▸ **The problem**
The entries should be written out again exactly as they read.

▸ **Provided information**
········

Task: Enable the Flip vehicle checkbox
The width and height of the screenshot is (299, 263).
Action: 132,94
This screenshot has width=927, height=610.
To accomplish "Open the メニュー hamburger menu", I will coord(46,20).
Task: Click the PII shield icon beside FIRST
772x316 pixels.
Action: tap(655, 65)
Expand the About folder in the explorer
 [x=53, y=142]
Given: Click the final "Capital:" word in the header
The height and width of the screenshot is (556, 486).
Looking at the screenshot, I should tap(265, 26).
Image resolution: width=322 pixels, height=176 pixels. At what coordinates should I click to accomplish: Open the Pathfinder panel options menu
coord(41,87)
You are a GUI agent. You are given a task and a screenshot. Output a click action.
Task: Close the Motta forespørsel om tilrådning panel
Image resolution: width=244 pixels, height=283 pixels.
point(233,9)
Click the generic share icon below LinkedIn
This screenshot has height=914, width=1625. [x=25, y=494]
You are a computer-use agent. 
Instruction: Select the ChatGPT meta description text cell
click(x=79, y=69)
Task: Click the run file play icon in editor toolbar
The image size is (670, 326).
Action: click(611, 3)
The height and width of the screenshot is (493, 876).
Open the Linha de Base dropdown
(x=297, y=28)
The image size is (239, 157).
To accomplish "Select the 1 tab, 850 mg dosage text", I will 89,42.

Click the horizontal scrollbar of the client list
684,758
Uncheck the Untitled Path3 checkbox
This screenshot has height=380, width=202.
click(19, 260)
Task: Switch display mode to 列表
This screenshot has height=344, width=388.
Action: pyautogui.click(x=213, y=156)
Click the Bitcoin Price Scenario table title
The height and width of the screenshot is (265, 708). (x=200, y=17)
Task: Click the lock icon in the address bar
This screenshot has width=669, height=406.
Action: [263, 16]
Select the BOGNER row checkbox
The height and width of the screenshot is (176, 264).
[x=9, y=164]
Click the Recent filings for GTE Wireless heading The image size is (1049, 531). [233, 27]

········

▸ **Solution to this task**
Task: Enable the Flip vehicle checkbox
The width and height of the screenshot is (299, 263).
Action: 132,94
This screenshot has width=927, height=610.
To accomplish "Open the メニュー hamburger menu", I will coord(46,20).
Task: Click the PII shield icon beside FIRST
772x316 pixels.
Action: tap(655, 65)
Expand the About folder in the explorer
 [x=53, y=142]
Given: Click the final "Capital:" word in the header
The height and width of the screenshot is (556, 486).
Looking at the screenshot, I should tap(265, 26).
Image resolution: width=322 pixels, height=176 pixels. At what coordinates should I click to accomplish: Open the Pathfinder panel options menu
coord(41,87)
You are a GUI agent. You are given a task and a screenshot. Output a click action.
Task: Close the Motta forespørsel om tilrådning panel
Image resolution: width=244 pixels, height=283 pixels.
point(233,9)
Click the generic share icon below LinkedIn
This screenshot has height=914, width=1625. [x=25, y=494]
You are a computer-use agent. 
Instruction: Select the ChatGPT meta description text cell
click(x=79, y=69)
Task: Click the run file play icon in editor toolbar
The image size is (670, 326).
Action: click(611, 3)
The height and width of the screenshot is (493, 876).
Open the Linha de Base dropdown
(x=297, y=28)
The image size is (239, 157).
To accomplish "Select the 1 tab, 850 mg dosage text", I will 89,42.

Click the horizontal scrollbar of the client list
684,758
Uncheck the Untitled Path3 checkbox
This screenshot has height=380, width=202.
click(19, 260)
Task: Switch display mode to 列表
This screenshot has height=344, width=388.
Action: pyautogui.click(x=213, y=156)
Click the Bitcoin Price Scenario table title
The height and width of the screenshot is (265, 708). (x=200, y=17)
Task: Click the lock icon in the address bar
This screenshot has width=669, height=406.
Action: [263, 16]
Select the BOGNER row checkbox
The height and width of the screenshot is (176, 264).
[x=9, y=164]
Click the Recent filings for GTE Wireless heading The image size is (1049, 531). [233, 27]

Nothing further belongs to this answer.